A pesar del contexto económico, las condiciones de trabajo siguen siendo un componente esencial. Los empleados, particularmente las generaciones más jóvenes, que son sensibles a un mejor equilibrio entre vida profesional y vida privada, buscan ante todo el desarrollo personal. El barómetro del Observatorio Actineo de la calidad de vida en la oficina (2013) demuestra que, de los criterios más importantes en el trabajo, el nivel de salario se encuentra en tercera posición (41%), detrás del interés que tiene el trabajo en sí (50%) y la calidad de vida en el trabajo (45%).  

 

Idea preconcebida nº3 :

Los gastos en salud y seguridad son un gasto para la empresa.

Representan sobretodo una inversión, como lo indica un estudio internacional de 2010 que ha demostrado que las empresas podían esperar un retorno potencial de 2,20€ por cada euro invertido en la prevención, por año y por asalariado. Al revés, no hacer nada puede salir caro. En España, el coste social del estrés en el trabajo representa varios billones de euros. La empresa tiene económicamente interés en invertir en prevención.

 

Idea preconcebida nº4 :

Mis empleados están aquí, entonces todo va bien.  

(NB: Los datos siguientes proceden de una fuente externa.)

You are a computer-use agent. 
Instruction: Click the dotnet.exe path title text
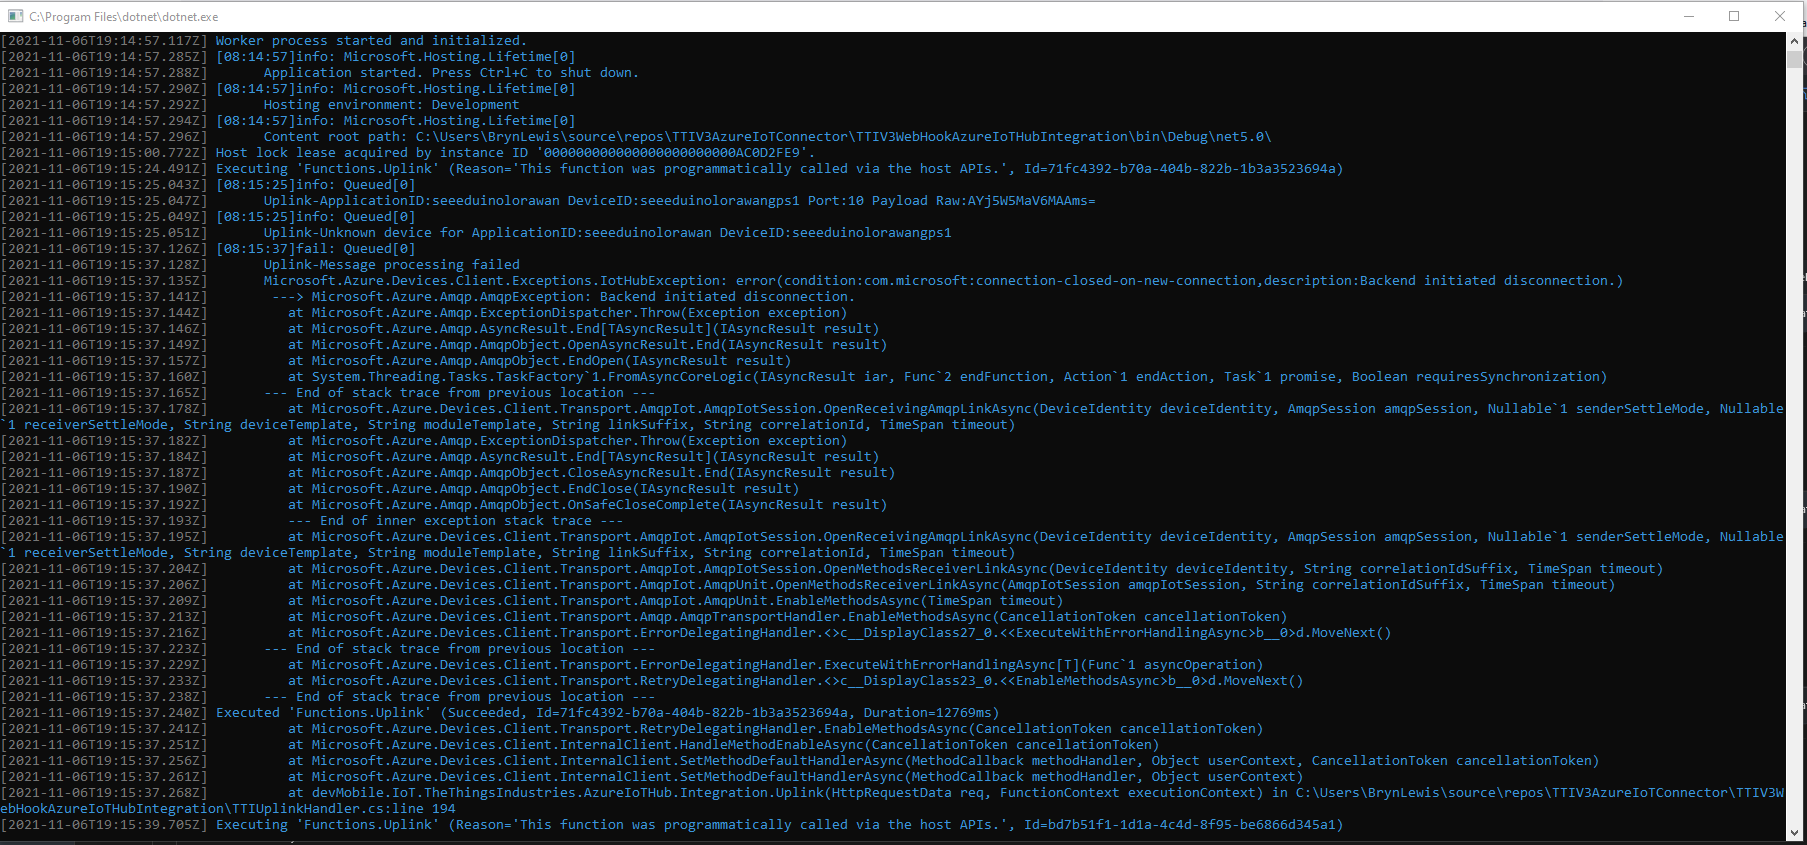click(124, 17)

Nada menos seguro. En algunos casos, el empleado es efectivamente presente en su puesto de trabajo pero ha “dimitido interiormente”. Es decir, que es incapaz de desempeñar el trabajo esperado. Falta de motivación, agotamiento físico o psíquico vinculados al estrés o a las condiciones de trabajo, problemas privados y/o profesionales difíciles de solucionar… Sea cual sea su causa, el presentismo tiene un efecto negativo sobre la productividad al menos tan importante como el absentismo. En 2009, en Reino Unido, un estudio estimaba que los días perdidos atribuibles al presentismo eran 1,5 veces más importantes que los que se deben al absentismo.

 

Idea preconcebida nº5 :

Para tener empleados motivados, es necesario tener un ambiente “fun”.

Para ser productivos, los empleados necesitan sobre todo ser “felices”.

De hecho, es evidente que la clave de la competitividad de las empresas reside, en parte, en la felicidad. En febrero 2014, tres investigadores del departamento de economía de la universidad de Warwick, en el Reino-Unido, han publicado los resultados de un estudio según el cual ser feliz aumenta la productividad de un 12%. Pero hacer felices a sus colaboradores no quiere decir dejarlos divertirse en el trabajo. Lo que les hace felices en el trabajo es encontrarles el sentido y el gusto a realizar sus tareas profesionales (50%), como lo confirma, en 2013, el Observatorio Actineo de la calidad de vida en la oficina.